Del resto, Larocchi non disdegna un atteggiamento ambiguo, lo stare “in bilico tra anonimato e intimità”, punto di vista non trascurabile che sfugge al presupposto radicale del “not emotional”, condizione centrale del fare arte. La questione immediata è dunque questa: non è forse il dilemma tra visione spersonalizzata e visione intima il sintomo del fatto che Larocchi tiene sempre e comunque aperta la soglia del rapporto tra arte e soggettività?
Rispettando le intenzioni dell’artista, proviamo a non tradire la sua ansia di staccarsi dal versante delle compromissioni emozionali, valori esistenziali che l’arte contemporanea di tipo analitico ha spesso relegato a ingenuo ripiegamento del soggetto sulle attitudini espressive di tipo postromantico. Prima di prendere in esame le opere, è naturale collocare l’ipotesi anaffettiva di Larocchi all’interno di una riflessione dell’arte come cura di sé stessa, riflessione sugli elementi costitutivi, sistema di segni anonimi e impersonali, sottratti alle anomalie dell’inconscio, senza più connessioni con gli impulsi irrazionali delle metamorfosi intuitive.
Si tratta dunque di far funzionare il linguaggio secondo stereotipi e clichés che raffreddano la temperatura del visibile, metodologie impersonali di natura meccanica dove sono messi a nudo gli ingranaggi comunicativi, favorendo quei processi standardizzati che assicurano energie comunicative essenziali.
È come se l’artista anaffettivo fosse costretto alla disciplina dello svuotamento interiore, alla perdita dell’ingombrante frenesia dei gesti, alla smaterializzazione della sensorialità tattile, valori considerati come riverberi di una funzione semantica pervasa da contraddizioni soggettive. Tale rigore comunicativo porta a concepire l’opera come pura sintassi logica del linguaggio adottato, punto di vista neutro che cancella ogni significanza, assottigliamento del processo di elaborazione dei materiali, soglia di conoscenza purificata dai rumori del reale e predisposta al silenzio mentale.

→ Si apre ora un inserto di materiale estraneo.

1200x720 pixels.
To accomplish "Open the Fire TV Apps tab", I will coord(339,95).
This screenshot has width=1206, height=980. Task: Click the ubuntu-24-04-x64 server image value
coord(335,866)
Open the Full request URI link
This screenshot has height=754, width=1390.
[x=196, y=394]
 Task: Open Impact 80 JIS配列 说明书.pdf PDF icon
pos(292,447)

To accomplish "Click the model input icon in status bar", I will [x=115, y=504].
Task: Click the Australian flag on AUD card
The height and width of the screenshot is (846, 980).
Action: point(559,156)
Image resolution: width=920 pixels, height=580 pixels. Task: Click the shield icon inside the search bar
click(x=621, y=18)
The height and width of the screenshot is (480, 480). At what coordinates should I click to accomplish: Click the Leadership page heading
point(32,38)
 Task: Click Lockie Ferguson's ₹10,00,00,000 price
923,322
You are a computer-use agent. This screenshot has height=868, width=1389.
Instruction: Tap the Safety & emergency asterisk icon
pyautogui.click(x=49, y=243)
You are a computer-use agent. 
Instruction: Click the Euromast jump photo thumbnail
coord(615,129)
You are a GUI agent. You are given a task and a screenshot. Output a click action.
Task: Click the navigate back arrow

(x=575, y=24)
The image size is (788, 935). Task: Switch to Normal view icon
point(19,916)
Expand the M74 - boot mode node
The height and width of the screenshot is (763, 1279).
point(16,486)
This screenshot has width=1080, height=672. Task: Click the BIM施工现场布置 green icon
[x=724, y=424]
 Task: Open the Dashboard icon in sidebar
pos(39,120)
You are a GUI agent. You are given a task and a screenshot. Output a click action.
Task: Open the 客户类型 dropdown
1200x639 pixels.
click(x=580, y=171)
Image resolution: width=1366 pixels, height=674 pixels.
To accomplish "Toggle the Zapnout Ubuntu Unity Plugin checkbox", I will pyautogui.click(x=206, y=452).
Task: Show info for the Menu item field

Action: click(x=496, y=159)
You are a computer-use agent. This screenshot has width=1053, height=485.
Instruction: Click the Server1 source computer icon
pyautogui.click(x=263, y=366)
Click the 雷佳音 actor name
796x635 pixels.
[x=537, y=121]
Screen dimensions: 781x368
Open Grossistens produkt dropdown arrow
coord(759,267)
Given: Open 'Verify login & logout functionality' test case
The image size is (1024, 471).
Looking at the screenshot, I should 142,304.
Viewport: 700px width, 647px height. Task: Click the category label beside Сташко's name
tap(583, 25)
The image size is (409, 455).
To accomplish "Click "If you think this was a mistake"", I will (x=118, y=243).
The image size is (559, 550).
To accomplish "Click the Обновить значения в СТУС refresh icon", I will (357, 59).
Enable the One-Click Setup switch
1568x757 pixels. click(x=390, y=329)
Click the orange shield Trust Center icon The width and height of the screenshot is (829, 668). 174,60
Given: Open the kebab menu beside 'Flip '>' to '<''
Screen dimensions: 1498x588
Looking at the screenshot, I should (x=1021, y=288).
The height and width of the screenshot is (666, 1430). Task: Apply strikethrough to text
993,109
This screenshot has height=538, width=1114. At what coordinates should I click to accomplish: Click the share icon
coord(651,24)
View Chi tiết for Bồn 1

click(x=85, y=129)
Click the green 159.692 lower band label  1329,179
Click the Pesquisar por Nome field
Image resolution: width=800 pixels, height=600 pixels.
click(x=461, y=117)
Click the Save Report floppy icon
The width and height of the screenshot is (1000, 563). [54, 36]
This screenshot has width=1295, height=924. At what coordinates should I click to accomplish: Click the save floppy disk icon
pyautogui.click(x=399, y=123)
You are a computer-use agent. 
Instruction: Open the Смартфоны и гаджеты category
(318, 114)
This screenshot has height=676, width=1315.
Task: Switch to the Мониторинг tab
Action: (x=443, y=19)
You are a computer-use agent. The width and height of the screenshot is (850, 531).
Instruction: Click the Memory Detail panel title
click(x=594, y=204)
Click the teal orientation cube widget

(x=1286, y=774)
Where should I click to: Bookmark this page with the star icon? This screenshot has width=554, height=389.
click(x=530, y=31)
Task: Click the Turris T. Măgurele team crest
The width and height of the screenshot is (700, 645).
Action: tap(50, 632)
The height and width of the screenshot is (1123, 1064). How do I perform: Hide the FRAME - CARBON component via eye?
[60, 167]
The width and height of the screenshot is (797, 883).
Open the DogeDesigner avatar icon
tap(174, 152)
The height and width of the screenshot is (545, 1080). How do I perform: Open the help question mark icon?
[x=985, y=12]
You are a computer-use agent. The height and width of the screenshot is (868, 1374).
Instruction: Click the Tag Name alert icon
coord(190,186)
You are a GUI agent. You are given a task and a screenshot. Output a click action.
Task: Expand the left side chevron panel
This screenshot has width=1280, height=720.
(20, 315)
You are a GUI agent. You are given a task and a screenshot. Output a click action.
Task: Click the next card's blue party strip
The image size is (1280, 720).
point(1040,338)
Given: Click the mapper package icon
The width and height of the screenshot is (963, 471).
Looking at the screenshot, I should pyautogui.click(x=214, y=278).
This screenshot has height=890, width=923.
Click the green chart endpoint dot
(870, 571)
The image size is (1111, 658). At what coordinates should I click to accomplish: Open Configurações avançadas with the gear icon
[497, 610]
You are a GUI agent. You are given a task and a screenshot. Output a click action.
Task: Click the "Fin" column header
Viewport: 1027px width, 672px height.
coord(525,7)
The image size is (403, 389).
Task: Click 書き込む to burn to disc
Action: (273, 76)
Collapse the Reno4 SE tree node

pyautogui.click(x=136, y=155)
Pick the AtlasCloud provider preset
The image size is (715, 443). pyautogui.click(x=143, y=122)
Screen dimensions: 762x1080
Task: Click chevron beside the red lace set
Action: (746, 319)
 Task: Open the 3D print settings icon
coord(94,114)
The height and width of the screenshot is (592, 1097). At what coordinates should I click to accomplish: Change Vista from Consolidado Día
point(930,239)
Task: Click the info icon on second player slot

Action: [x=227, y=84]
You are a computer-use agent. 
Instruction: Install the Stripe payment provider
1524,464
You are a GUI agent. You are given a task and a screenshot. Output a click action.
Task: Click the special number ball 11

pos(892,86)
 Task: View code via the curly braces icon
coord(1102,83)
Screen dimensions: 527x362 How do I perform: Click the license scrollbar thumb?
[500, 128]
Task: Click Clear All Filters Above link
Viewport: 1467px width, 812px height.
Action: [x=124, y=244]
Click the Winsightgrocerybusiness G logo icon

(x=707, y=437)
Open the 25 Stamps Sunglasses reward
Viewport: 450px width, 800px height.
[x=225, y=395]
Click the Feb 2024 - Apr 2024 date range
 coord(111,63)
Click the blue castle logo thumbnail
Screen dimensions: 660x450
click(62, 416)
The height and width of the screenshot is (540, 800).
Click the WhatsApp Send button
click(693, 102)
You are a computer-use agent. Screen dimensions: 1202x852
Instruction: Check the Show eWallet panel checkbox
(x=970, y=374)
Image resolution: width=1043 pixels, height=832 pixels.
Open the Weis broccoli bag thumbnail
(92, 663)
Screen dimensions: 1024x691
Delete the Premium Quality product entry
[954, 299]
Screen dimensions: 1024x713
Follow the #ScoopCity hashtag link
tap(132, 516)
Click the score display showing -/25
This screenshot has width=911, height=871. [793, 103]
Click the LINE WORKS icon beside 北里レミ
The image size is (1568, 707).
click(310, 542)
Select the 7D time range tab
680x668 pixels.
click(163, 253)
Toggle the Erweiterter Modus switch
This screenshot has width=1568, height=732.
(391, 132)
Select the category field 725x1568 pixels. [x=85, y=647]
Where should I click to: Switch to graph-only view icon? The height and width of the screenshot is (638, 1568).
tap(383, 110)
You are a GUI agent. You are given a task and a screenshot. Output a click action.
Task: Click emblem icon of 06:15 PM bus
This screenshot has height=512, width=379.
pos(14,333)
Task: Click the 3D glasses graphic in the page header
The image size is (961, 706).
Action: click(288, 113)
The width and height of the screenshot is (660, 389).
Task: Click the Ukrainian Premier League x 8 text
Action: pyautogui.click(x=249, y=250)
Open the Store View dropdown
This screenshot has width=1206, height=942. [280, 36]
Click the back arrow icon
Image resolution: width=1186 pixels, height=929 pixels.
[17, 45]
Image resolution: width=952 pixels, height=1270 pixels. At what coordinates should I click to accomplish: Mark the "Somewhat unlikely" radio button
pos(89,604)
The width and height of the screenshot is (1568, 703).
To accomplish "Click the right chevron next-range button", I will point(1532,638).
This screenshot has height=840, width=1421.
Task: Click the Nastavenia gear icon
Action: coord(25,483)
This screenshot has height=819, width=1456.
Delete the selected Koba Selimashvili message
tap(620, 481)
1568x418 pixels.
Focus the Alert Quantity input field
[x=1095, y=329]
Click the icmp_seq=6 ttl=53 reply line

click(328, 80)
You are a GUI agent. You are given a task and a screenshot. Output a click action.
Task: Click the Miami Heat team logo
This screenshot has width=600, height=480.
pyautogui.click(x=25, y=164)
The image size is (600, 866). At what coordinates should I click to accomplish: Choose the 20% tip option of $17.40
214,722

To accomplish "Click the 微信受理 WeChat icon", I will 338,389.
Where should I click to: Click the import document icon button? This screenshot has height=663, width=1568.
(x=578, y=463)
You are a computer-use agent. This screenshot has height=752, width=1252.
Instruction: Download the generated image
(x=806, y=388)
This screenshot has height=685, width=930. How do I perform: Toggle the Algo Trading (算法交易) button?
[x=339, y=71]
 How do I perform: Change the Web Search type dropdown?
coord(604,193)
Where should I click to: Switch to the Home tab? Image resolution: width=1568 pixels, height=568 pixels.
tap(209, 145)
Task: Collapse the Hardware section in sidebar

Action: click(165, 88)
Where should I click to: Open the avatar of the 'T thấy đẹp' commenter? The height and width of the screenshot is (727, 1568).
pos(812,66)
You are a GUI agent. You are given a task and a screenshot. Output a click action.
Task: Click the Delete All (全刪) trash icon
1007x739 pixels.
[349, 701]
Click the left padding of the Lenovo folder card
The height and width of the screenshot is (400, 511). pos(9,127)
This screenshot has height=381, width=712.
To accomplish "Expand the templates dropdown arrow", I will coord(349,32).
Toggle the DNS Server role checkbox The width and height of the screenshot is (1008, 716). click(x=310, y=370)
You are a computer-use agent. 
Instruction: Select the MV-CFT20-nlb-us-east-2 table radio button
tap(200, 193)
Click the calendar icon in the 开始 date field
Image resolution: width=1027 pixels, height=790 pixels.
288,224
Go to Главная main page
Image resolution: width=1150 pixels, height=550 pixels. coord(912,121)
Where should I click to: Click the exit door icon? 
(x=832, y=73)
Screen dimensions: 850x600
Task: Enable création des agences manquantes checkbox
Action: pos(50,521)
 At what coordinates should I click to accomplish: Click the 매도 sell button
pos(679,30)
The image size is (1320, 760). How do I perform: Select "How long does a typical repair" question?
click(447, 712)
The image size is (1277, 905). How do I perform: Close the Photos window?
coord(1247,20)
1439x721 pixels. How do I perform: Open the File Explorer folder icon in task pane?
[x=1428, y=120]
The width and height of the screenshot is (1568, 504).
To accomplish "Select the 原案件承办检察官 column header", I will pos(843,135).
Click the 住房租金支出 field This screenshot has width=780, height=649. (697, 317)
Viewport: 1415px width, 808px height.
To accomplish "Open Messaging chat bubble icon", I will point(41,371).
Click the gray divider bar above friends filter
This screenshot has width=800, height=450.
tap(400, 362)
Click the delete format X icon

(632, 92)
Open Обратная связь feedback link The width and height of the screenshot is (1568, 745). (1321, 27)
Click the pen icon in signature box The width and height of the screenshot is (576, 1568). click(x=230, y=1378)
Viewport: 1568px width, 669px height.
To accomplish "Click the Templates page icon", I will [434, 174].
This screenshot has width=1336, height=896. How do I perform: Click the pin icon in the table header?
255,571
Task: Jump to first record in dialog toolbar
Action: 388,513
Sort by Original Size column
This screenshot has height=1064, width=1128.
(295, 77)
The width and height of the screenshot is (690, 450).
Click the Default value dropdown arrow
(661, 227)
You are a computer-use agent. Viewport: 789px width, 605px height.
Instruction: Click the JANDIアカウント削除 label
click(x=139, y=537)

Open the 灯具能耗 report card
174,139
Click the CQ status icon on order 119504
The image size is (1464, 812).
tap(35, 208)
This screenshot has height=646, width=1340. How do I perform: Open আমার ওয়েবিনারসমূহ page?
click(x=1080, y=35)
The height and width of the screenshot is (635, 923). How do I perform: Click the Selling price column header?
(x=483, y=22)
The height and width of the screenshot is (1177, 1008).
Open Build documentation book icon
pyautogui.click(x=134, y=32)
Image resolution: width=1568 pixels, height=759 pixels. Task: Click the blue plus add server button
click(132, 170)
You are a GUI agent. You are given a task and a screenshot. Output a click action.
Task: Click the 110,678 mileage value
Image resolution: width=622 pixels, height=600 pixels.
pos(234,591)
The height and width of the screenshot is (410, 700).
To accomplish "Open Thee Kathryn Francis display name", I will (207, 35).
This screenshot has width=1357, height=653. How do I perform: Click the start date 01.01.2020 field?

La visione anaffettiva presuppone un’idea di artisticità affrancata da ogni referente, valida solo come luogo senza misura, tempo senza cronologia, spazio concepito fino al limite della sua alienazione, stato di percezione dove il giudizio sul reale è sospeso e conta soprattutto l’osservazione del flusso fenomenico delle immagini. Per questa ragione il sistema di opere cui l’artista affida il progetto di questa mostra è uno spazio metodologico dove egli mette a confronto modelli differenti di linguaggio (disegno, pittura, scultura, fotografia), strumenti permutativi di un’azione affine alle analogie del pensiero critico.
La prospettiva creativa individuata da Larocchi non è arbitraria anche se soggetta a mutazioni relazionali, infatti si avvale di molteplici codici contrastanti che tuttavia non indicano l’intrinseca natura dell’operazione. Essa è una sfida che solo il tenore visivo e l’evidenza linguistica delle opere possono sostenere, si tratta di verificare quanto i presupposti intenzionali siano effettivamente materializzati nella dimostrazione diretta delle opere.”